Le 1er juillet 2026, le gouvernement égyptien a officialisé l’implantation d’une usine de composants de pneus par Zenith Steel Group, filiale du chinois Zhongtian, dans la Zone économique du canal de Suez. Cette annonce s’inscrit dans une vague d’investissements asiatiques dans le secteur du pneumatique en Afrique du Nord, après l’arrivée de Sentury Tire au Maroc en 2023. Si ces projets consolident la position de l’Égypte et du Maroc comme hubs automobiles, ils interrogent sur la capacité de l’Afrique de l’Ouest à attirer des maillons stratégiques de la chaîne de valeur.
Afrique du Nord vs Afrique de l’Ouest : qui capte les investissements chinois ?
L’Égypte et le Maroc attirent les géants asiatiques du pneu. Pendant ce temps, l’Afrique de l’Ouest reste en marge de cette chaîne de valeur stratégique.
Renault, Stellantis (Maroc) + Zone canal de Suez (Égypte)
Aucune usine de pneus asiatique annoncée à ce jour
L’Afrique du Nord cumule 100 millions de capacité annuelle de pneus grâce aux investissements chinois (2023-2026). L’Afrique de l’Ouest, malgré ses ambitions industrielles, n’a pour l’instant capté aucun projet asiatique de fabrication de pneumatiques. Le contraste interroge sur la stratégie d’intégration régionale.
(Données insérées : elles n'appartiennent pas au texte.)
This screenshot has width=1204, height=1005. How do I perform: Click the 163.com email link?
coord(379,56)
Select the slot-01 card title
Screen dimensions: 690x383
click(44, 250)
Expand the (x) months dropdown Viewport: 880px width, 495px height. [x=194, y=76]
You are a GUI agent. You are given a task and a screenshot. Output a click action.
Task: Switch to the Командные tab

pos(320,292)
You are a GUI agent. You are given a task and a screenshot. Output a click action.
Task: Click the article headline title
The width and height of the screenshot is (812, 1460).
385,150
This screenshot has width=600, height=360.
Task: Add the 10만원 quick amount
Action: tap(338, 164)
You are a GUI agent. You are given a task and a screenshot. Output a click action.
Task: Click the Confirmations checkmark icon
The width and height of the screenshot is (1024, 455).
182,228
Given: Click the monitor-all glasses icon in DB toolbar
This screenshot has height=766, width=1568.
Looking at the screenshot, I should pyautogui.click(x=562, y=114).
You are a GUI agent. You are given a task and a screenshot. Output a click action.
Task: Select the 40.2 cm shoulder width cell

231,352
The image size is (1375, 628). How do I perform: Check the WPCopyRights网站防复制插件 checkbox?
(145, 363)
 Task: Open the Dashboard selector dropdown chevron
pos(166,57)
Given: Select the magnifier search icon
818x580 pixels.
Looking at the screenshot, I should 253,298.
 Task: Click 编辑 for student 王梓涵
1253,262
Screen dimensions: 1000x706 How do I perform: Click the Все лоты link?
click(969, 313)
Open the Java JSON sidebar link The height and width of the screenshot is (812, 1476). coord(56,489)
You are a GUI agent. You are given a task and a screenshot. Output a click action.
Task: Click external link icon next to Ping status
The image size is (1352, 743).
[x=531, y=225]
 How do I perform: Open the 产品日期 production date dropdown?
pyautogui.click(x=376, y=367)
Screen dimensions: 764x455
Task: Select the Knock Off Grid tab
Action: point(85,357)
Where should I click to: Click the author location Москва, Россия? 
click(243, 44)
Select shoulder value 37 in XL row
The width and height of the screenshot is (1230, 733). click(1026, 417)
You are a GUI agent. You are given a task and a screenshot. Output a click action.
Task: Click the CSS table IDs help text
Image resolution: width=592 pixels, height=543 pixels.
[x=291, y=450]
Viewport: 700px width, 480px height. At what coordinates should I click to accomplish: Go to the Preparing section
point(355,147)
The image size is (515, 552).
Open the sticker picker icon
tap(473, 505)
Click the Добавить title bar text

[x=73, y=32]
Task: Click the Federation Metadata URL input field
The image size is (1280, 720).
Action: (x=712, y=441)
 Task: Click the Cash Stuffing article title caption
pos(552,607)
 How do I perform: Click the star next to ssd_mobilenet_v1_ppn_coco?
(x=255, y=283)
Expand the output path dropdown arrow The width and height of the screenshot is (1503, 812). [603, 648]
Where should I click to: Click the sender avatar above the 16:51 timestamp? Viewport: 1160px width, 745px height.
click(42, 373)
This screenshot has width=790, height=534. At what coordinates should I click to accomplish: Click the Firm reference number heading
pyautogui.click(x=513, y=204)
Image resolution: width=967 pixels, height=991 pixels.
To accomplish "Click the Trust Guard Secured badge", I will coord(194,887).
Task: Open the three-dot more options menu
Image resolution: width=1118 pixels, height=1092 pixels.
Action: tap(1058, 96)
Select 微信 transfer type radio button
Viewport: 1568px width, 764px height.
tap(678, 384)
L’essor du pneumatique en Afrique du Nord
L’annonce de Zenith Steel Group à Suez confirme une tendance: l’Afrique du Nord devient la porte d’entrée privilégiée des fabricants asiatiques de pneus. Sentury Tire Co a lancé en octobre 2023 la première phase de son unité marocaine, suivie de près par d’autres projets chinois. Ces investissements répondent à la croissance de l’industrie automobile locale, tirée par Renault et Stellantis au Maroc, et par la Zone économique du canal de Suez en Égypte. Le Maroc, qui avait perdu ses capacités de production de pneus avec le déclin de Goodyear et General Tires, voit désormais dans ces usines un moyen de sécuriser son approvisionnement et d’intégrer davantage sa filière.
Un retournement de situation stratégique
Historiquement, le Royaume chérifien subissait une forte concurrence asiatique sur les importations à bas coût. Aujourd’hui, les mêmes groupes qui ont causé la faillite des filiales américaines investissent sur place. Ce revirement s’explique par la maturité du tissu industriel marocain: une main-d’œuvre qualifiée, des infrastructures portuaires modernes, et une intégration aux chaînes de valeur mondiales. L’Égypte offre de son côté un marché de plus de 100 millions d’habitants et un accès au canal de Suez. Les deux pays bénéficient d’accords de libre-échange avec l’Union européenne et les États-Unis, renforçant leur attractivité.
Quelles retombées pour l’Afrique de l’Ouest ?
Pour l’Afrique de l’Ouest, ces investissements posent la question de son insertion dans l’écosystème automobile régional. Si le Nigeria, le Ghana ou la Côte d’Ivoire disposent d’un marché croissant, ils manquent encore d’infrastructures et de stabilité énergétique pour attirer des unités de pneumatiques. La CEDEAO, dont le « Pacte d’avenir » en six piliers a été dévoilé en mai 2026, pourrait favoriser une harmonisation des politiques industrielles. Mais le retard est significatif: aucun projet majeur de fabrication de pneus n’est annoncé dans la région, alors que les importations restent la norme.
Un effet d’entraînement possible ?
À plus long terme, la concentration des investissements en Afrique du Nord pourrait pousser les constructeurs automobiles présents en Afrique de l’Ouest à réclamer une production locale de composants. L’exemple de la Guinée, qui forme des ingénieurs autour du barrage de Souapiti, montre une volonté de monter en compétence. Mais la route est longue: l’hydroélectricité et les infrastructures logistiques doivent encore être renforcées. Les investissements chinois dans le pneumatique illustrent surtout la compétition entre les pays africains pour capter les chaînes de valeur, avec une Afrique du Nord qui creuse l’écart.
Ces annonces confirment que l’Afrique du Nord est devenue le point d’ancrage des délocalisations chinoises dans l’industrie du pneu. Pour l’Afrique de l’Ouest, l’enjeu est de ne pas rester en marge de cette dynamique, alors que la demande de véhicules augmente et que l’intégration régionale progresse. La question n’est plus seulement de produire des pneus, mais de construire un environnement qui rende ces investissements possibles.